**SHORT PROBLEM 1**
In the forum thread about pouring a new sidewalk, how large is the sidewalk on the job that metzade is bidding on?
**SHORT PROBLEM 2**
Pick up the forum thread about pouring a new sidewalk after its final post and carry it forward.

**SUPPLIED TEXT**
# Pouring new concret for a existing sidewalk



## metzade (Sep 26, 2008)

Hi,

i have a job im bidding on and wanted some advice, i have done small concret jobs before but this is about 6x100 ft sidewalk but i have bever formed a job like this before and never used expansion joints before and what the proper installition method is the curb will not be removed, thanks in advance


----------



## backhoe1 (Mar 30, 2007)

What is the question?


----------



## dayexco (Mar 4, 2006)

wtf?


----------



## rbsremodeling (Nov 12, 2007)

backhoe1 said:


> *What is the question?*


Should he cash the check knowing fully well that he is going to F*** it up???


----------



## WarnerConstInc. (Jan 30, 2008)

It's just concrete, he'll be fine.


----------



## wyoming 1 (May 7, 2008)

It turns white, gets hard and cracks


----------



## Kgmz (Feb 9, 2007)

Is this a city sidewalk?

In the cities I have put is sidewalk, they all had specific rules on how they wanted it done, expansion joints, etc. So call them for specs, and you will need expansion joint material between the walk and the curb and gutter, and every ? feet in the walk.

Next hire a finisher that is experienced with city walks, and can set the forms. Now you will find out that the finisher, the concrete supplier, and the other material suppliers made money. But not you, at least you will get some experience and learn a lesson.

**MATERIAL PROVIDED**

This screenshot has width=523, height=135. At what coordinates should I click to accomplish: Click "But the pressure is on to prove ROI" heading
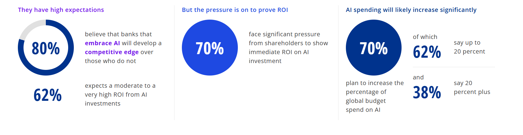(235, 10)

**FINAL ANSWER 1**
About 6 by 100 feet.

**FINAL ANSWER 2**
----------



## Blas (Jan 29, 2008)

Kgmz said:


> Is this a city sidewalk?
> 
> In the cities I have put is sidewalk, they all had specific rules on how they wanted it done, expansion joints, etc. So call them for specs, and you will need expansion joint material between the walk and the curb and gutter, and every ? feet in the walk.
> 
> Next hire a finisher that is experienced with city walks, and can set the forms. Now you will find out that the finisher, the concrete supplier, and the other material suppliers made money. But not you, at least you will get some experience and learn a lesson.


:laughing::laughing::laughing:


----------



## Celtic (May 23, 2007)

Just mix it up in buckets and pour as you go.


----------



## Little (Jul 22, 2006)

Since this is the most vague question, i'll just give some tips real quick. If the walks are 4" thick then just use your 2x4's on one side of the pour setting it to get your required crosspitch if allowable. Install expansion joint on curb side for the full length of the pour leaving the top of the expansion about a 1/4" higher than the top of the back of the curb so as to not trap water after poured. Codes will dictate how many feet in btw each joint you need to put the expansion joints perpendicular to the curb.


----------



## rselectric1 (Sep 20, 2009)

By the time you buy the material needed to form this job as well as research the specs, you might find you would be better off hiring professionals who already have all the materials and equipment needed to do the job.

If you are the "gc" on this job (as listed on your profile), you must have a concrete contractor that you have used before or at least heard of someone local.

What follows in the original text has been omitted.